Industry Statement
In high pressure die casting, heat is not a background variable, it is the process. Molten metal injected at pressures between 1,500 and 25,000 psi behaves predictably only when the die is operating within a defined thermal window. Drift outside that window, and the part quality drifts with it.
Temperature, time, and pressure are the three governing variables of any casting operation. While pressure is machine-controlled and cycle time is scheduled, temperature is the variable most likely to change without warning and the hardest to detect without the right tooling.
Thermal balance is not just a best practice, it is a defining condition of process stability. As noted in industry research, “a critical point in any die casting process is achieving thermal balance… infrared thermal imaging enables reduced cycle times, lower scrap rates, and improved overall process reliability” (Soltec Corporation. (n.d.). Optimization of die casting processes.). This reinforces what many operations experience firsthand: when temperature is controlled, everything else becomes more predictable.

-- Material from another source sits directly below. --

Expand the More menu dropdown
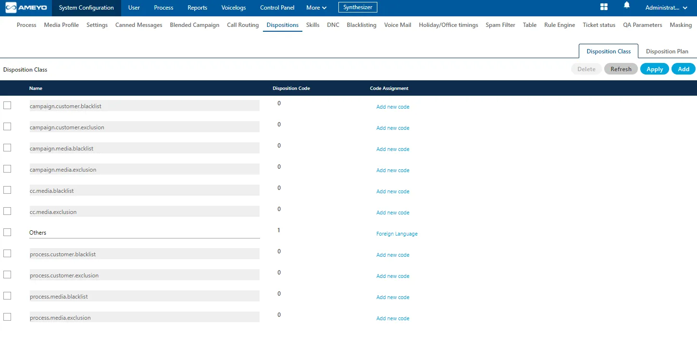This screenshot has height=338, width=697. pyautogui.click(x=316, y=8)
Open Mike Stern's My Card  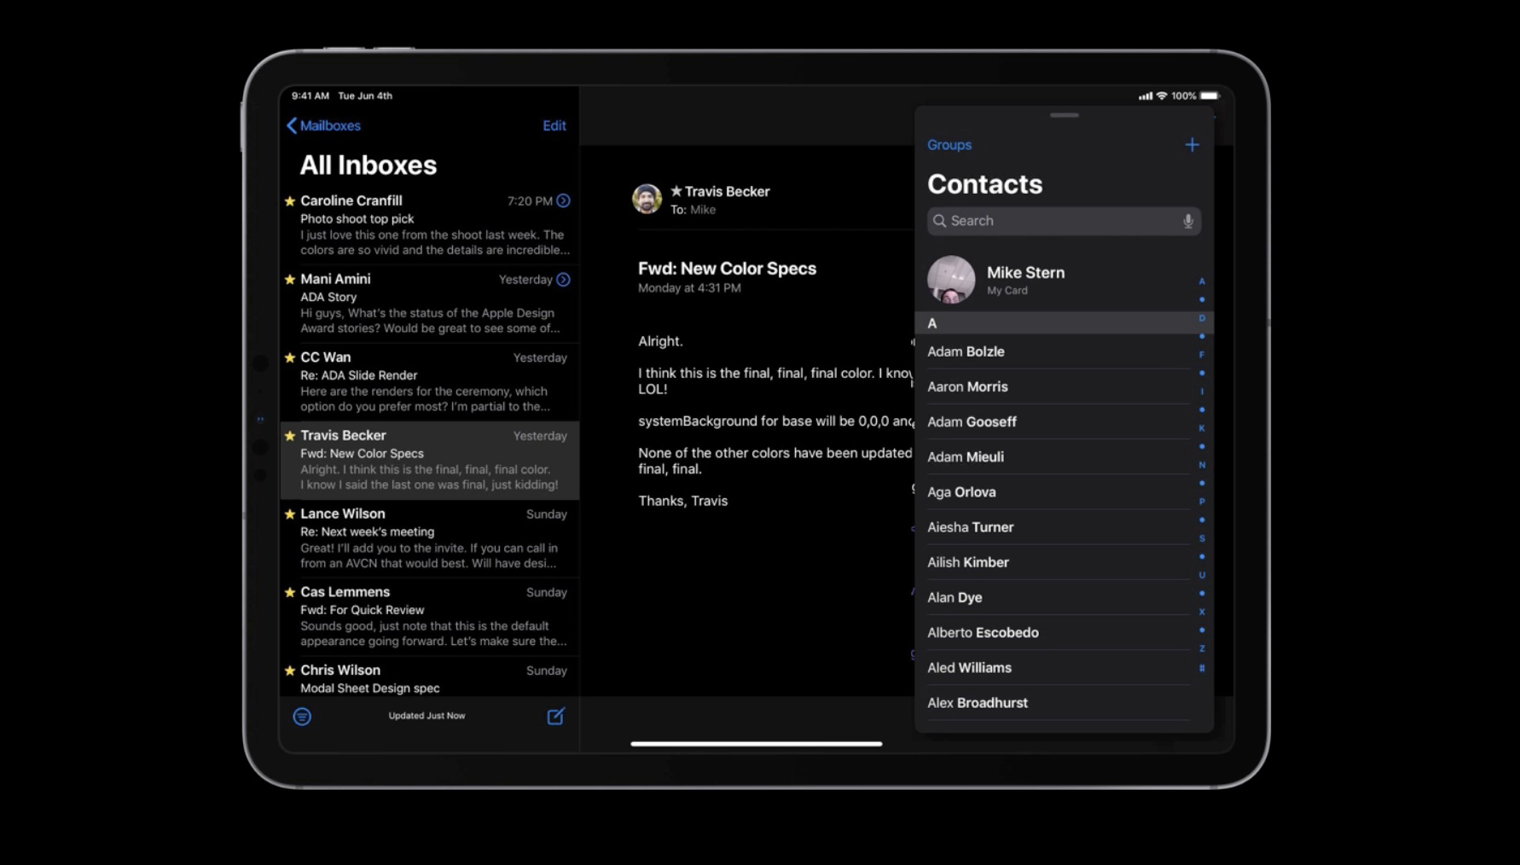click(1024, 280)
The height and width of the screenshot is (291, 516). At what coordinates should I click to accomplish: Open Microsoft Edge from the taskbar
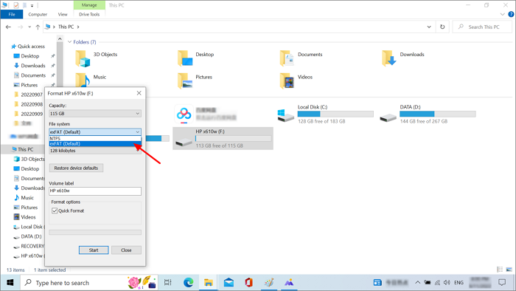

Die casting depends on controlled thermal conditions to ensure consistent part quality and tool performance. Even small temperature deviations can lead to cascading defects: porosity, cold shuts, premature die wear, and increased scrap. And yet, for many operations, temperature monitoring still relies on handheld pyrometers, spot checks, or worse, visual inspection after the part has already failed.
What you cannot measure ("see") in real time, you cannot control in real time.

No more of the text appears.